DETECÇÃO DE SANGUE OCULTO NAS FEZES

A pesquisa anual de sangue oculto nas fezes, realizada a partir dos 50 anos de idade, contribui para a detecção precoce do câncer de colón e reto, possibilitando a identificação e a retirada das lesões iniciais. O exame, simples e rápido, consiste na procura de quantidades muito pequenas de sangue, invisíveis a olho nu, em uma amostra de fezes coletada pela própria pessoa em um recipiente limpo e seco. Esse material deverá ser levado ao laboratório no máximo até seis horas após ser coletado. Caso seja identificada a presença de sangue, o médico indicará novos exames para completar a investigação.

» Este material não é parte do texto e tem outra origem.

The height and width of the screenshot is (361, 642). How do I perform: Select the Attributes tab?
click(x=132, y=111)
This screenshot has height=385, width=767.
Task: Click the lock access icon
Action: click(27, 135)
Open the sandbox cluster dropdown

A maioria dos pacientes onde o exame é positivo, não está com câncer. O teste é bom para encontrar sangue, mas não indica de onde ele veio. Assim, a pessoa que tem o teste positivo deverá realizar uma colonoscopia (exame com endoscópio para visualização do interior do intestino) para verificar a presença de pólipos ou câncer.

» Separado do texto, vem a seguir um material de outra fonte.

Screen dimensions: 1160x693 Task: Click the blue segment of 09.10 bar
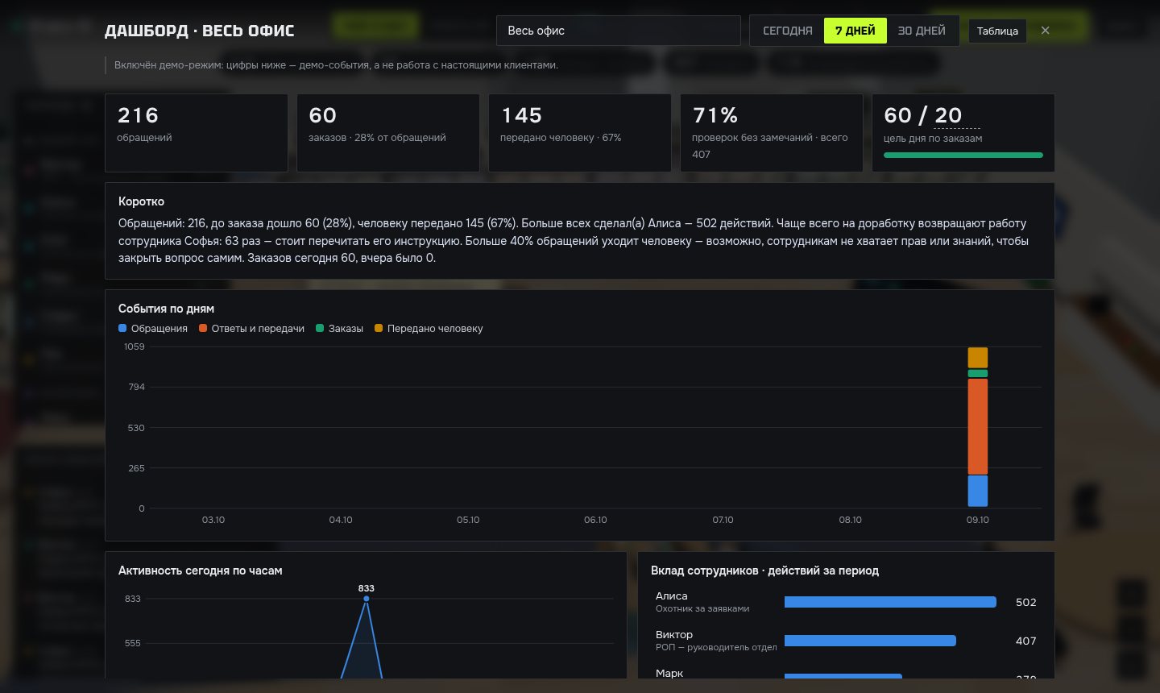pyautogui.click(x=977, y=491)
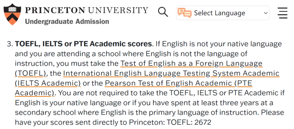Click the underlined "Academic)" link continuation
294x129 pixels.
(35, 93)
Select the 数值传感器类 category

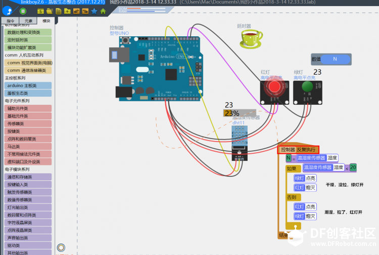point(28,200)
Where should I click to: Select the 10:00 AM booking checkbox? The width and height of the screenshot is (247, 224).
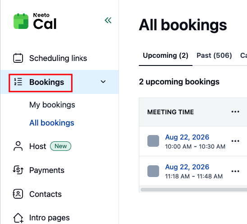click(153, 141)
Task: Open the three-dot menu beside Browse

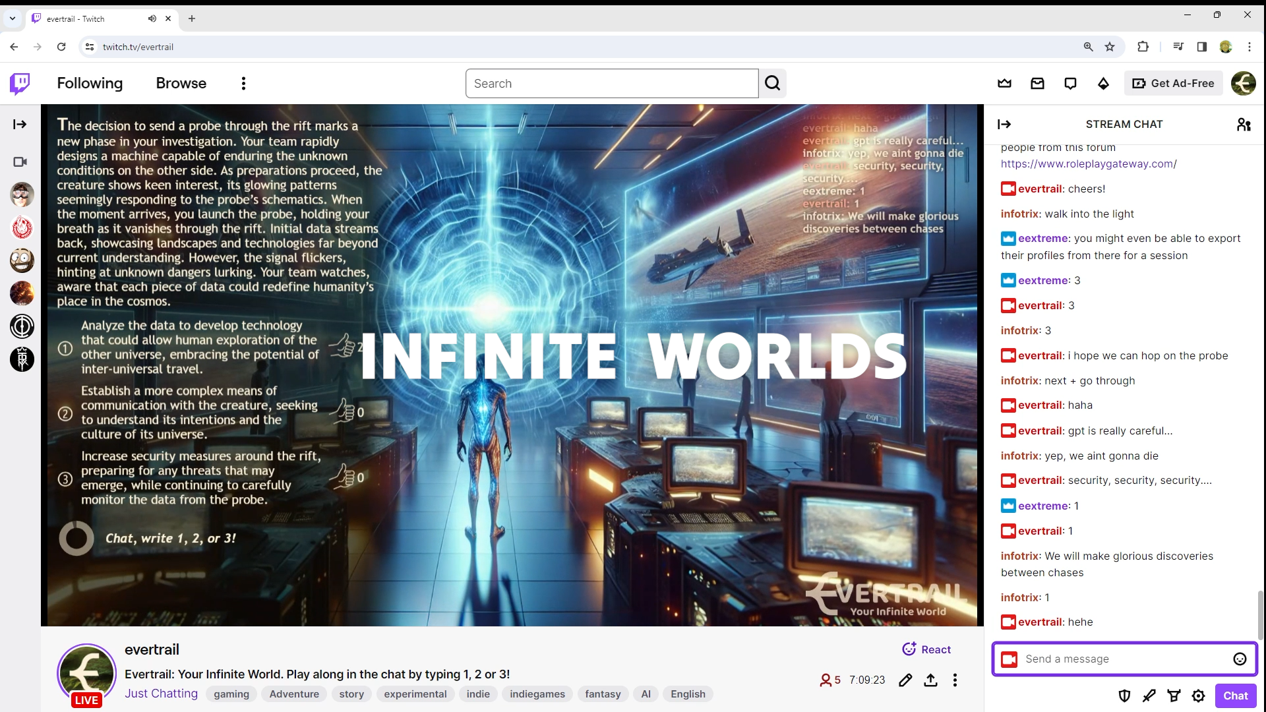Action: coord(243,84)
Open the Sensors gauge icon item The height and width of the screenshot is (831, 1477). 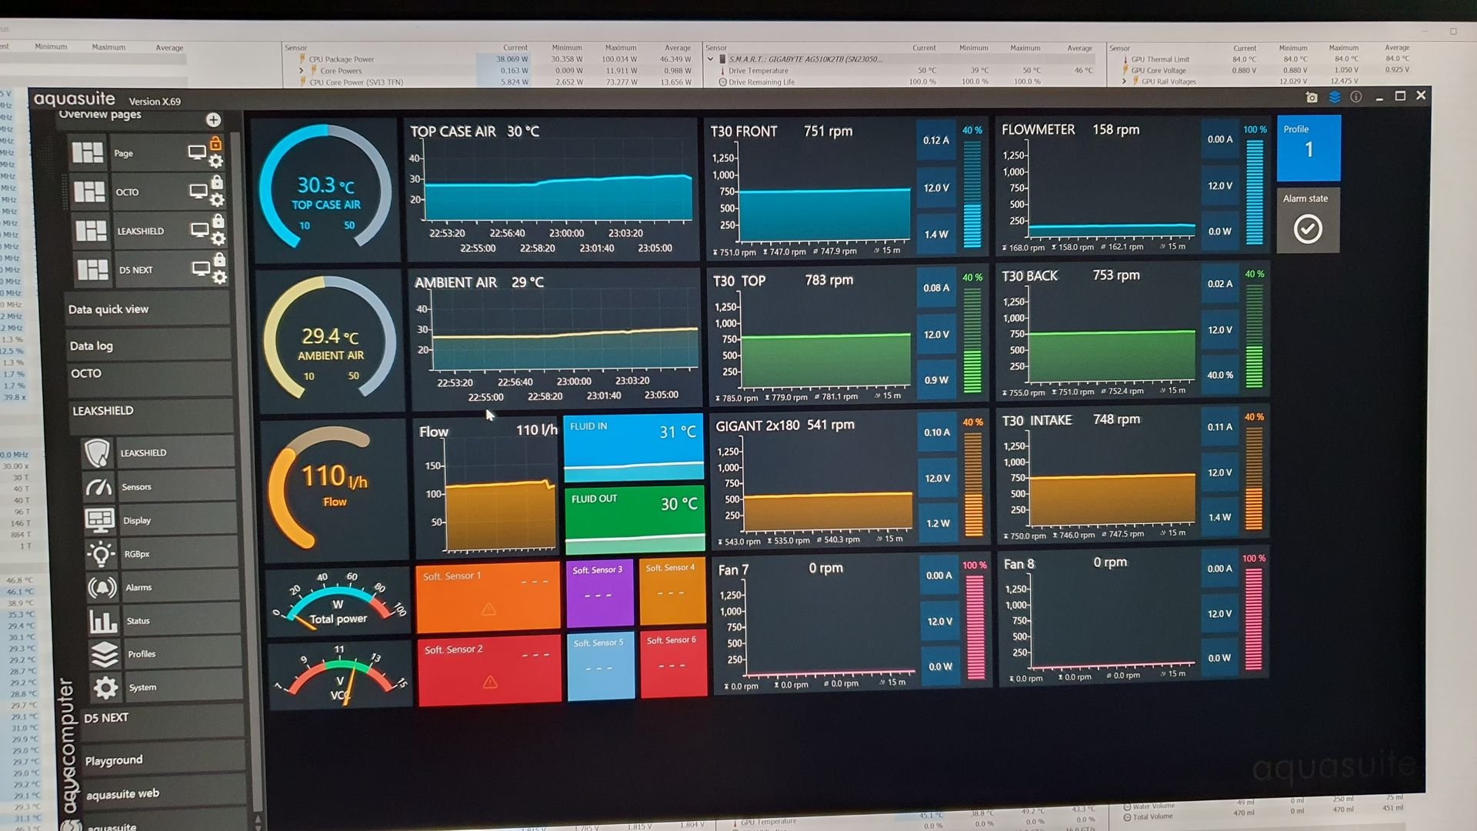(x=99, y=487)
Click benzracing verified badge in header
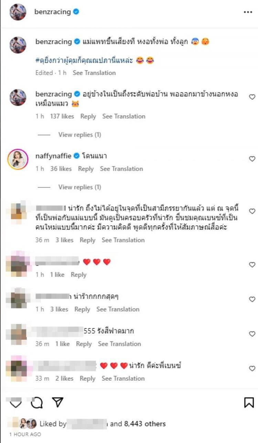Viewport: 258px width, 443px height. tap(76, 12)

O exame preventivo é a melhor maneira de se fazer o rastreamento do câncer colorretal, mas todos se beneficiam ao adotar também um estilo de vida mais saudável, através de algumas ações simples:

  • Manter o peso saudável;
  • Praticar atividade física regularmente;
  • Diminuir o consumo de carnes vermelhas;
  • Ingerir mais frutas, saladas e vegetais;
  • Não abusar de bebidas alcoólicas;
  • Não fumar.

Também são fatores de risco as doenças inflamatórias do cólon, como a retocolite ulcerativa crônica, a doença de Chron e algumas condições hereditárias, como a polipose adenomatosa familiar. Se você tem um parente em primeiro grau (pai, mãe e irmãos) que apresentou câncer colorretal, realize pesquisa de sangue oculto nas fezes anualmente, em qualquer idade;

Dependendo do estágio do câncer, duas ou mais modalidades podem ser empregadas ao mesmo tempo ou até de maneira seqüencial.

TRATAMENTO CIRÚRGICO

A cirurgia é, em geral, o tratamento de escolha do câncer inicial, retirando a parte do intestino afetada e os nódulos linfáticos (pequenas estruturas que fazem parte do sistema imunológico) próximos à região. Pode ser necessária a realização de uma colostomia, que é a abertura do intestino na parte inferior da barriga por onde são eliminadas as fezes.
Ela pode ser temporária, enquanto ocorre a cicatrização, ou definitiva. pode ser definitiva.

RADIOTERAPIA

Caso a cirurgia não possa ser realizada como primeira opção, a radioterapia pode ser empregada para reduzir o tamanho do câncer. Depois do tratamento cirúrgico, ela pode eliminar pequenas áreas do câncer que não puderam ser detectadas durante o procedimento. Também pode ser utilizada em casos avançados, para controlar a dor, o sangramento ou sintomas de obstrução do intestino.

QUIMIOTERAPIA

A quimioterapia consiste no uso, por via oral ou venosa, de medicamentos para tratar o câncer. Por vezes, é empregada após a cirurgia, de forma complementar a ela.